» **ESTRATTO**:
☆ ☆ ☆ ☆ ☆

Omelia nella XV domenica del Tempo Ordinario

Basilica di Santa Maria di Piè di Chienti (MC), 16 luglio 2023

Is 55,10-11
Sal 64
Rm 8,18-23
Mt 13,1-9

Il diacono ha letto la forma breve della lettura liturgica del Vangelo di oggi: non per brevità, ma per concentrarci nella prima parte del testo, dove il protagonista è il Seminatore, Gesù (nella seconda parte – spiegazione della parabola – è il seme).
Permettetemi due premesse. Se fossimo dei contemporanei di Gesù rimarremo colpiti dal verbo “uscire”. Per gli ebrei il verbo “uscire” aggregava tanti riferimenti e pensieri: principalmente il pensiero dell’esodo, l’uscita dalla schiavitù verso la libertà, verso la terra promessa. Se sfogliamo il libro della Sapienza, troviamo l’allusione all’uscita del Verbo di Dio che diventa creazione. Gesù – ci fa capire l’evangelista Matteo – è tutt’altro che un “casalingo” (anche se è stato trent’anni a Nazaret per vivere le nostre giornate). Ci viene “raccontato” come colui che “esce” e “incontra”. Prima ancora sappiamo che Gesù è uscito dal seno del Padre e si è incarnato: questa è la sua “grande giornata”. Gesù –racconta l’evangelista – “quel giorno” esce di casa, si dirige verso il lago e comincia a seminare: è il ritratto di Gesù, il Seminatore.
Seconda premessa: Gesù è andato sulla barca. La barca dà l’idea dell’insicurezza; sulla barca si traballa, ci si affida, in fondo, ad un guscio di noce che galleggia. Gesù sale sulla barca, accetta la sfida di questo tipo di “uscita”. La gente, invece, sta sulla terraferma, con i piedi ben piantati, alla ricerca di sicurezza. Gesù questa mattina dice: «Fidati di me». Ognuno di noi ha nel cuore qualche decisione da prendere, qualche discorso avviato con se stesso e da concludere. Il Vangelo ci sta dicendo: «Non avere paura, non restare a tutti i costi sulla terraferma, fidati di Gesù, non ti lascerà andare a picco. Ascoltalo e seguilo».

Quella mattina, sulle rive del lago di Galilea, c’è tanta gente attorno a Gesù. Molti sono lì per curiosità, alcuni lo ascoltano distrattamente, qualcuno non si lascia toccare dal suo insegnamento; c’è anche chi pensa: voglio vedere se dice cose giuste oppure se c’è un appiglio per contestarlo. C’è anche il volto raggiante dei Dodici apostoli che hanno lasciato tutto per lui, hanno lasciato la terraferma e le sue sicurezze, per stare con il Maestro.

☆ ☆ ☆ ☆ ☆

» **RIGHE**:
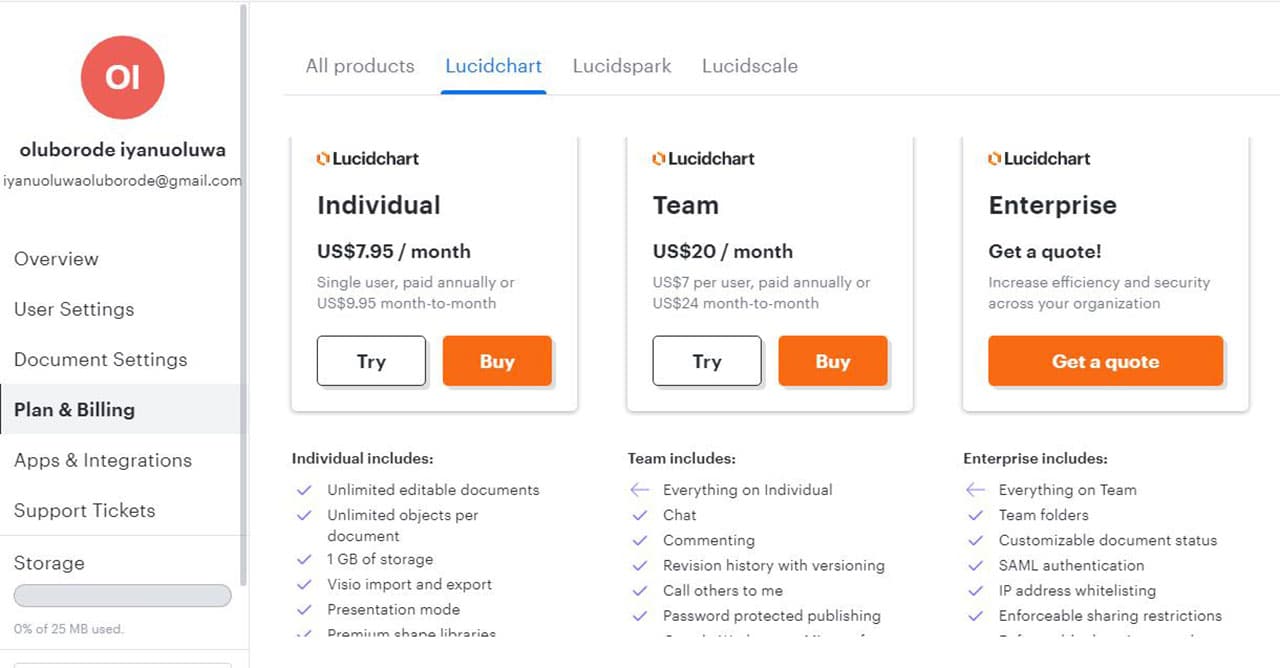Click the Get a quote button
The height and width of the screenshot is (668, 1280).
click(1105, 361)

☆ ☆ ☆ ☆ ☆

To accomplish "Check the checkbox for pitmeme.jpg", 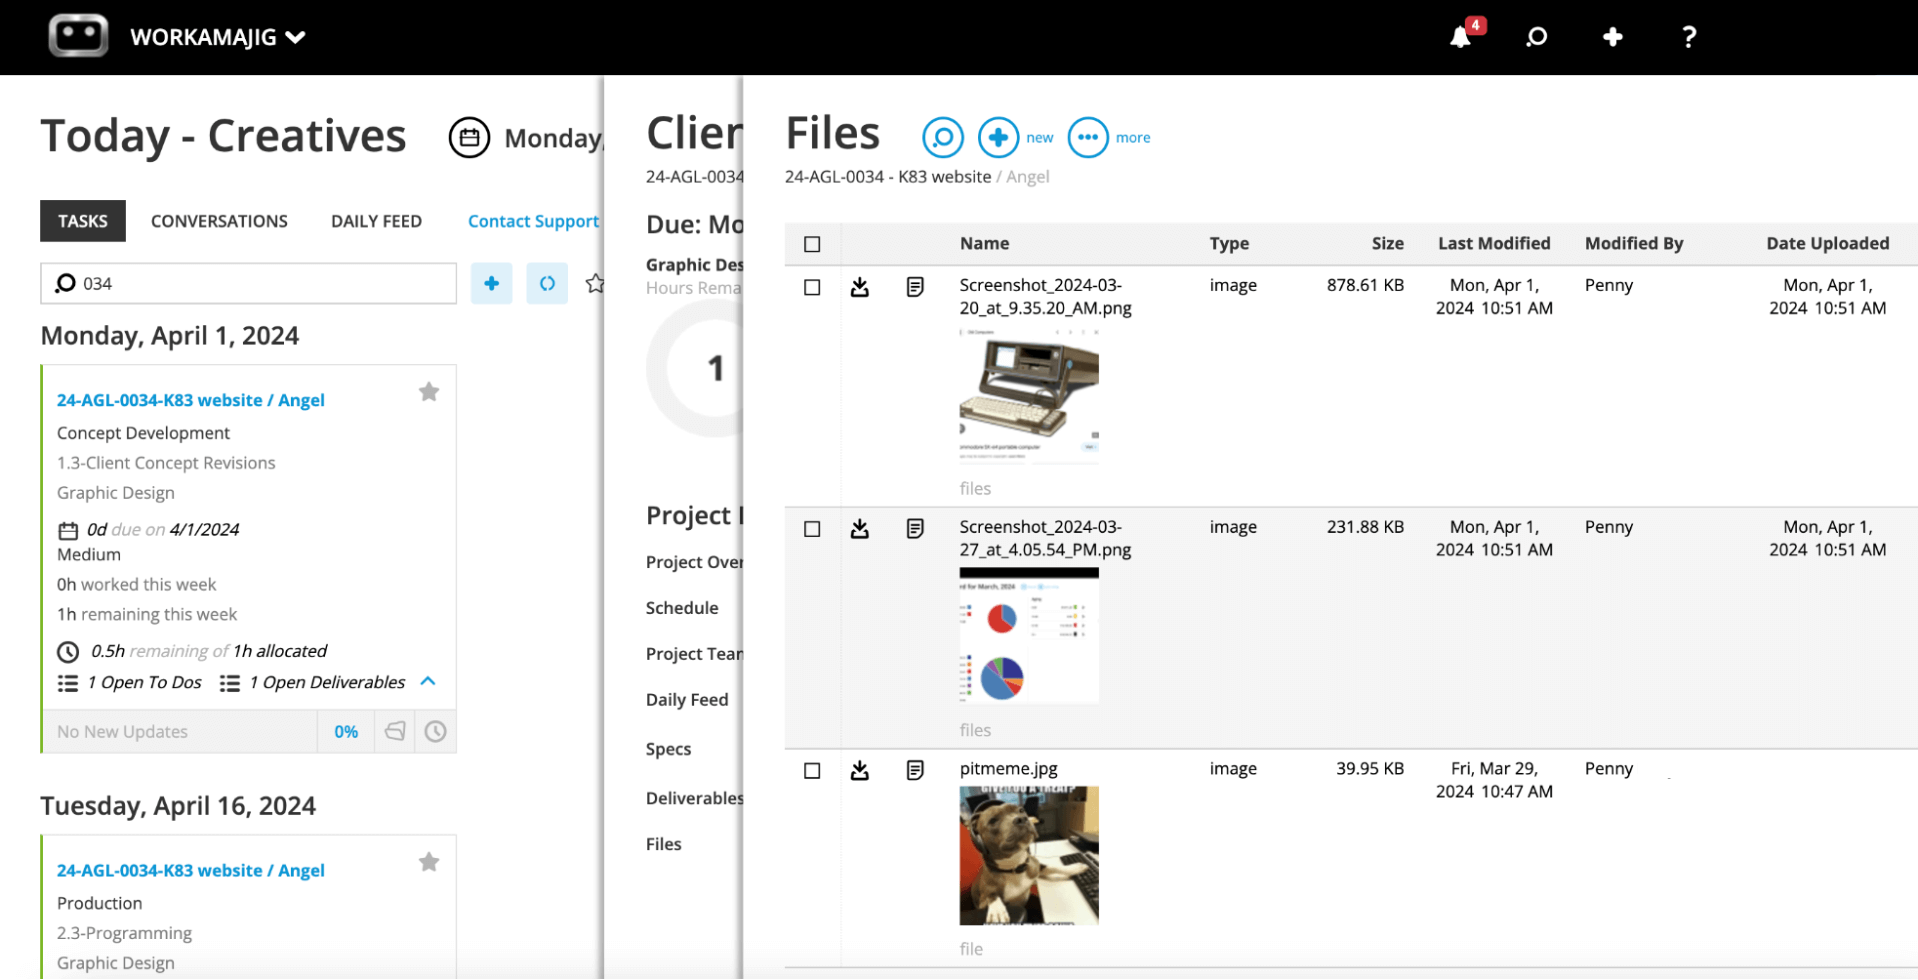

☆ ☆ ☆ ☆ ☆

» **REQUISITI DEL COMPITO**:
• A. Indichi se ciascuna affermazione concorda con l'omelia, rispondendo sì o no e citando le parole decisive del testo: (i) il diacono ha letto la forma breve del Vangelo per brevità; (ii) mentre Gesù sale sulla barca, la gente rimane sulla terraferma; (iii) nella seconda parte del Vangelo il protagonista è il Seminatore.
• B. Spieghi in una-tre frasi perché, secondo l'omelia, il verbo «uscire» avrebbe colpito i contemporanei di Gesù.
Le righe non sono necessarie per svolgere gli esercizi.

» **SOLUZIONI**:
• A.
(i) No: «non per brevità, ma per concentrarci nella prima parte del testo».
(ii) Sì: «La gente, invece, sta sulla terraferma, con i piedi ben piantati, alla ricerca di sicurezza».
(iii) No: «nella seconda parte – spiegazione della parabola – è il seme».

• B. Per gli ebrei quel verbo raccoglieva molti riferimenti e pensieri. Richiamava soprattutto l'esodo, cioè l'uscita dalla schiavitù verso la libertà e la terra promessa. Nel libro della Sapienza allude inoltre all'uscita del Verbo di Dio che diventa creazione.